* **DESCRIPTION OF THE TASK**
Only certain lines below are wanted: those starting at the line containing "Where should I click to: Click the Wi-Fi" and ending at the line containing "has height=656, width=888.", both included, each retyped exactly.

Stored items
_ _ _ _ _

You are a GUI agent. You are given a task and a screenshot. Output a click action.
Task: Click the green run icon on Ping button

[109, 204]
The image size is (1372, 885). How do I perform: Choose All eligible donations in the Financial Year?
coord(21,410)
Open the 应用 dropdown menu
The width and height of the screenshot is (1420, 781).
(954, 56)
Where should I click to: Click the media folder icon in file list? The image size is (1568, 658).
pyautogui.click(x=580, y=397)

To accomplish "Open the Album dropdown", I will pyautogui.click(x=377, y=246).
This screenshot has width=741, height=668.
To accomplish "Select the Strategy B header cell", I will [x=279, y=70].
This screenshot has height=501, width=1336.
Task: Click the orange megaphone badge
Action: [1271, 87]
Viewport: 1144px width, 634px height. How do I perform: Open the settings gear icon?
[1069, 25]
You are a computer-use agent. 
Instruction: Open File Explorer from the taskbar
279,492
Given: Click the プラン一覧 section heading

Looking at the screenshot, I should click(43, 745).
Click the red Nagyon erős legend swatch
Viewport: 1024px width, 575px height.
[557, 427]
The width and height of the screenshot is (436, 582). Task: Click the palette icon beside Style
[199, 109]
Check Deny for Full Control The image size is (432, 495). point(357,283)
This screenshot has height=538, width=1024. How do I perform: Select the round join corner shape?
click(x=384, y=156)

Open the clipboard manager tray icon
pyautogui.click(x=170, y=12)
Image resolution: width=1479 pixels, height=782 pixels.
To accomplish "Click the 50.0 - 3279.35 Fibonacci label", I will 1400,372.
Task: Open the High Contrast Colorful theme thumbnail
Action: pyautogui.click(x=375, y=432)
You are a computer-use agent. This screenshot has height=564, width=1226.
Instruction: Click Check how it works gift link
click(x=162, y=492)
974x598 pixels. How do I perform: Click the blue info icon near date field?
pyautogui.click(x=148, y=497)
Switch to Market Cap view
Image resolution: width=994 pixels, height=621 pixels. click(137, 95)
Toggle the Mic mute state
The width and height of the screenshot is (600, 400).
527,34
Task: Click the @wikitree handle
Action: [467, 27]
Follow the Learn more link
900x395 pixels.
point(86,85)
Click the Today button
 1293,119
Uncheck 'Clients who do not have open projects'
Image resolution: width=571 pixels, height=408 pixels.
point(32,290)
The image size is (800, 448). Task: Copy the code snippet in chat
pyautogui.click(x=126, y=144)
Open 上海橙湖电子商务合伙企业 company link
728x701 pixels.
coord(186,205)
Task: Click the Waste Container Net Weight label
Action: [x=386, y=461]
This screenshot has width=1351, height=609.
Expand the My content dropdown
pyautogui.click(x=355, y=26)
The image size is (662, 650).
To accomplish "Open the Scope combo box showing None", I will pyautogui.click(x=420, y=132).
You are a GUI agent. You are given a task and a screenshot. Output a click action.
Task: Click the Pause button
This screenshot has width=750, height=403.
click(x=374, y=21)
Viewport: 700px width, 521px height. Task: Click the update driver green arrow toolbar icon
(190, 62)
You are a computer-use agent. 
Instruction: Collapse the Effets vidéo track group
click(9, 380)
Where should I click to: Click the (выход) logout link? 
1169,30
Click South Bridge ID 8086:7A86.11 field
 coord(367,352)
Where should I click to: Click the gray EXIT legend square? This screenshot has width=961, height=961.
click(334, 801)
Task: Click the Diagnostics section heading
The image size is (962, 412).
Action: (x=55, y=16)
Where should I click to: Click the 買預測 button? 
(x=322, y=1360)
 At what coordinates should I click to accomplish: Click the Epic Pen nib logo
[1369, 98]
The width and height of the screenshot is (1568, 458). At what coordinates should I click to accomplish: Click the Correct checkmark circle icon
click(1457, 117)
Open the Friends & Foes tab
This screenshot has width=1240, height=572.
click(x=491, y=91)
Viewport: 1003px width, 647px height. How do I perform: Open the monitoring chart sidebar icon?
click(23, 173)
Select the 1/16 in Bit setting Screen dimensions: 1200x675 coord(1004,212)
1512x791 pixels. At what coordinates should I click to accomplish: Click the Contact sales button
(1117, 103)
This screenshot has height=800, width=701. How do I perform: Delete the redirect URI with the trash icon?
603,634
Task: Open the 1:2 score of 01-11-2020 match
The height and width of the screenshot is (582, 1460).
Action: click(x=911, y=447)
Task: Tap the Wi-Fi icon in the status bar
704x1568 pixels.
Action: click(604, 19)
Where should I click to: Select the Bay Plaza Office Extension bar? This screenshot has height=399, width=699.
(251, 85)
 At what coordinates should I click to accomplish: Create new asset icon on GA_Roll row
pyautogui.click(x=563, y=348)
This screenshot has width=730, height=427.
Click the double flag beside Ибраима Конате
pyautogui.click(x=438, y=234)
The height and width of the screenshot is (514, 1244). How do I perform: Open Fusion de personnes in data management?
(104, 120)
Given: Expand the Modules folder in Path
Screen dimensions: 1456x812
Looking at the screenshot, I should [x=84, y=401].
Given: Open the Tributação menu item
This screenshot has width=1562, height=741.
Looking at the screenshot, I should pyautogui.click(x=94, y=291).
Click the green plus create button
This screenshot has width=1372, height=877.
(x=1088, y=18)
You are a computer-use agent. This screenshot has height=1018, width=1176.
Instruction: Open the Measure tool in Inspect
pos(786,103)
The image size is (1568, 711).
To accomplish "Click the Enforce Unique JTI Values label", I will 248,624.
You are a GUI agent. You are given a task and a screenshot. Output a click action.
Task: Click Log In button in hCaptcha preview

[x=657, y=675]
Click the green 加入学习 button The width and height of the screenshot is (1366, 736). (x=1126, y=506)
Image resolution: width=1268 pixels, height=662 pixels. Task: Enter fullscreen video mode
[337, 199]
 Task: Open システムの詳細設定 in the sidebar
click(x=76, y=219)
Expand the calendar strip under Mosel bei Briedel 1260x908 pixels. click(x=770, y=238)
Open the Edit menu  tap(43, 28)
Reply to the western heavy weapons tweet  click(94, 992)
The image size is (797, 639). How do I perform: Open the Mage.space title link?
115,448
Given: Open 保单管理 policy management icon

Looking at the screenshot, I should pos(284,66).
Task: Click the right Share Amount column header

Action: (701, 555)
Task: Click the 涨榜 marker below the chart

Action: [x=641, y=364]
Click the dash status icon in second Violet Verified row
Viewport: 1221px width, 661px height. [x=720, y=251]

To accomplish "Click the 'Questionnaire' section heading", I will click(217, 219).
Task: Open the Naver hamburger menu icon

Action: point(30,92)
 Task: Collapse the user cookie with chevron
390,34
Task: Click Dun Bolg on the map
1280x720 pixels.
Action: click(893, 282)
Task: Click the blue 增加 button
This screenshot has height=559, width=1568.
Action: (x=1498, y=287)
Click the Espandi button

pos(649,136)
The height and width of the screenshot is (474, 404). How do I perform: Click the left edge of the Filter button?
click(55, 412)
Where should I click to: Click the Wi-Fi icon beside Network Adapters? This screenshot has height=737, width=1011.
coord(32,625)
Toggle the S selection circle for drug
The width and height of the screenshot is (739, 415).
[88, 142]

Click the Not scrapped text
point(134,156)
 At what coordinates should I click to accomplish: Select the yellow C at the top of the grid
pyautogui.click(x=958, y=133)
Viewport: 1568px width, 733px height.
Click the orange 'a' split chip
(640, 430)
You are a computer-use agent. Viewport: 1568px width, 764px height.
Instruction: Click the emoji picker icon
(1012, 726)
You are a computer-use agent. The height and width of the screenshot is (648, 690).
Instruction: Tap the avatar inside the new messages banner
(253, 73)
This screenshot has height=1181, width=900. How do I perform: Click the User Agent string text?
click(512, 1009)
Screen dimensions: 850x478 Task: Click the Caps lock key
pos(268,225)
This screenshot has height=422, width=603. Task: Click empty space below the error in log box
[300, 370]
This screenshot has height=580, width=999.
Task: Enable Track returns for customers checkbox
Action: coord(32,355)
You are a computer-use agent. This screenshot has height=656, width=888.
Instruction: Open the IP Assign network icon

_ _ _ _ _

* **ANSWER TO THIS PROBLEM**
Where should I click to: Click the Wi-Fi icon beside Network Adapters? This screenshot has height=737, width=1011.
coord(32,625)
Toggle the S selection circle for drug
The width and height of the screenshot is (739, 415).
[88, 142]

Click the Not scrapped text
point(134,156)
 At what coordinates should I click to accomplish: Select the yellow C at the top of the grid
pyautogui.click(x=958, y=133)
Viewport: 1568px width, 733px height.
Click the orange 'a' split chip
(640, 430)
You are a computer-use agent. Viewport: 1568px width, 764px height.
Instruction: Click the emoji picker icon
(1012, 726)
You are a computer-use agent. The height and width of the screenshot is (648, 690).
Instruction: Tap the avatar inside the new messages banner
(253, 73)
This screenshot has height=1181, width=900. How do I perform: Click the User Agent string text?
click(512, 1009)
Screen dimensions: 850x478 Task: Click the Caps lock key
pos(268,225)
This screenshot has height=422, width=603. Task: Click empty space below the error in log box
[300, 370]
This screenshot has height=580, width=999.
Task: Enable Track returns for customers checkbox
Action: coord(32,355)
You are a computer-use agent. This screenshot has height=656, width=888.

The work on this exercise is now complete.